After authorizing a record number of products for emergency use during the Covid-19 pandemic, the Food and Drug Administration has since begun whittling down the pool. Hospitals should pay close attention as the agency revokes more authorizations, which could leave them liable if they continue to use those products, ECRI CEO Dr. Marcus Schabacker said.
“Physicians were desperate during the pandemic to get their hands on something,” he said. “If you take (that device) away, what are they going to use instead? Hospitals have to think through that.”
Just as the FDA gave emergency use authorizations (EUA) to hundreds of products, it now must go through the time-consuming process of deciding which ones to approve, and which ones to stop using. He expects the agency will consider four main questions as it goes through each of them:
- Is there an FDA approved alternative for this device?
- Do we really have a need for it anymore?
- Were there any adverse events associated with this device?
- What data has the company provided in terms of safety and efficacy?
For instance, devices were authorized last year to navigate widespread shortages of protective equipment, but are no longer needed. In June, the FDA revoked its authorization for decontamination systems that hospitals used to sterilize N95 masks for re-use. Now, the FDA recommends moving away from decontaminating disposable masks.
Similarly, the agency has revoked some products that are no longer in use. Last month, it revoked an authorization for a Covid-19 test developed by Curative. The startup’s test had been administered to hundreds of thousands of people in Los Angeles, until the FDA warned about false negatives. Now, it’s offering a test developed by Abbott instead.
“What they’re going through now is just to see which of these devices really had a benefit or were necessary,” Schabacker said in an interview with MedCity News.
For healthcare providers, it’s up to them to make sure they’re no longer using these revoked devices.
“People need to take that as seriously as they would have to take a recall,” he said. “If the FDA recalls a product, it is up to everybody to ensure it is removed and not used on a patient. You can’t take a laissez-faire approach here.”

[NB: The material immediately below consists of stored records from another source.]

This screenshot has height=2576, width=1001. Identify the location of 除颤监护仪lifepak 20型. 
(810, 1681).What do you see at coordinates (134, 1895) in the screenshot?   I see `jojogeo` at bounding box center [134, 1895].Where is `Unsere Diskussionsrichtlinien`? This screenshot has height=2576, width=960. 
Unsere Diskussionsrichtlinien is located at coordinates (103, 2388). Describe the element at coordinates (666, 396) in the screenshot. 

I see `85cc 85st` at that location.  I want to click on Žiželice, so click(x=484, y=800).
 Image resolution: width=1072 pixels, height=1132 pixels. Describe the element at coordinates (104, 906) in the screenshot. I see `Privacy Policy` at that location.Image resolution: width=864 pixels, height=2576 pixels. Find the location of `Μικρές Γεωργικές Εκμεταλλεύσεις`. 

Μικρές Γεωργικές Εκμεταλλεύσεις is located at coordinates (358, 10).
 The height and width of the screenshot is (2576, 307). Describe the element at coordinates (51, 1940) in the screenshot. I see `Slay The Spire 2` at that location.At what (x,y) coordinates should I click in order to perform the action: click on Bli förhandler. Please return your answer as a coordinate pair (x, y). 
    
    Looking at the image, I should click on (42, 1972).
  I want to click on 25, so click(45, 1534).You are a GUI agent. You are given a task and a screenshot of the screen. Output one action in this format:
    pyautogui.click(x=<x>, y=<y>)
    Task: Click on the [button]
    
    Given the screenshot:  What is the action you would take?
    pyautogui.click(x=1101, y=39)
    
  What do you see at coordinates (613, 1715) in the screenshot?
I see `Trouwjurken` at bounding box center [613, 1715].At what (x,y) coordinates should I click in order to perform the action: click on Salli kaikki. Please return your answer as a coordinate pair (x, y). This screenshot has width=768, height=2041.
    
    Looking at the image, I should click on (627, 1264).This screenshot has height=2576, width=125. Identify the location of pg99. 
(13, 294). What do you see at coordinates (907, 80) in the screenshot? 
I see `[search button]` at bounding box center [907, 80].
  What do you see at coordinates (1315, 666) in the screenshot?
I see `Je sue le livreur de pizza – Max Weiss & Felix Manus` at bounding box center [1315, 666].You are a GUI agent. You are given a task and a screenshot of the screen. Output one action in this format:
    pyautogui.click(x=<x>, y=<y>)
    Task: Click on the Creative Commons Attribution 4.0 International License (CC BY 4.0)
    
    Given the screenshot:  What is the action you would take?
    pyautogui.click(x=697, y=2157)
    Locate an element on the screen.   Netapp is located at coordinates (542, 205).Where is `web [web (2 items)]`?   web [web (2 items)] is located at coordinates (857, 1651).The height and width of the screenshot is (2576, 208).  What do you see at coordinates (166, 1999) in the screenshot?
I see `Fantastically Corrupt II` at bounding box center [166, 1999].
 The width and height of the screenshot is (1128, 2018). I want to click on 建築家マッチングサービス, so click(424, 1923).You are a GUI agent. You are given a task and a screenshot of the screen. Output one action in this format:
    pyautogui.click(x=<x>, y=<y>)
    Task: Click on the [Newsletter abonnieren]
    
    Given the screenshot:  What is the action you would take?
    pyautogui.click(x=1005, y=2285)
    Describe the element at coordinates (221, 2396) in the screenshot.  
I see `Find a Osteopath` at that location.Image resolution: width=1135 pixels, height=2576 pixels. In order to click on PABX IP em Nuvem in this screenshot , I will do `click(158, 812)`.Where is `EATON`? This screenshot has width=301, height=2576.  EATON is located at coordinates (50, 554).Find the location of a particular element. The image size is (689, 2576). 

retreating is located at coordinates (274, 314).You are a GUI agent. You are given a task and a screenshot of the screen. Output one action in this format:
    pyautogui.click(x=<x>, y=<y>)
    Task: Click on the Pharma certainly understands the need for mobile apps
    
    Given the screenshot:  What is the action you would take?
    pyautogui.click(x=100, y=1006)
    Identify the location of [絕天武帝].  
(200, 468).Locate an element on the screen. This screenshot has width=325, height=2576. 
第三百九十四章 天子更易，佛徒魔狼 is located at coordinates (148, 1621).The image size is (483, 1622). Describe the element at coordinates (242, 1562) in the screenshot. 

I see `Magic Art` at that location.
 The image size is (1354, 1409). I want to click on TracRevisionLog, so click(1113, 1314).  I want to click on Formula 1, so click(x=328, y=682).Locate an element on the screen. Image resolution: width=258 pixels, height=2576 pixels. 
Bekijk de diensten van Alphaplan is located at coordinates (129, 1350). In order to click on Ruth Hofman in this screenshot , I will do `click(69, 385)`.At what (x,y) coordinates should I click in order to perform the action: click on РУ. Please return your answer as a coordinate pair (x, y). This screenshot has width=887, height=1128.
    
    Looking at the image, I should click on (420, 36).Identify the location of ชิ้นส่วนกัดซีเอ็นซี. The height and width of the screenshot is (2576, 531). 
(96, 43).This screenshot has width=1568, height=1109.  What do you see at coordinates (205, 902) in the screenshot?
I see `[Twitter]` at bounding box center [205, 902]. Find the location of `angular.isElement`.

He recommends that hospitals have a committee in place to keep track of all of the products they’re using that are under an EUA, including an inventory of where they are and how many have been supplied. He also recommends they start considering if there is an approved alternative available, and what their plan would be if that EUA gets revoked.
When that happens, Schabacker said hospitals should move it to a secure area and put a big label on it that says, “not for human use.” If a device is currently being used to treat a patient, such as a ventilator, they can finish the treatment first.
Physicians will also have to navigate changing regulations around drugs that were authorized to treat Covid-19 during the pandemic. For example, the FDA revoked its EUA for antimalarial drugs chloroquine and hydroxychloroquine in June, after determining that they were unlikely to be effective in treating Covid-19. Any prescription to use them to treat Covid-19 would be off-label, and come with the associated liability.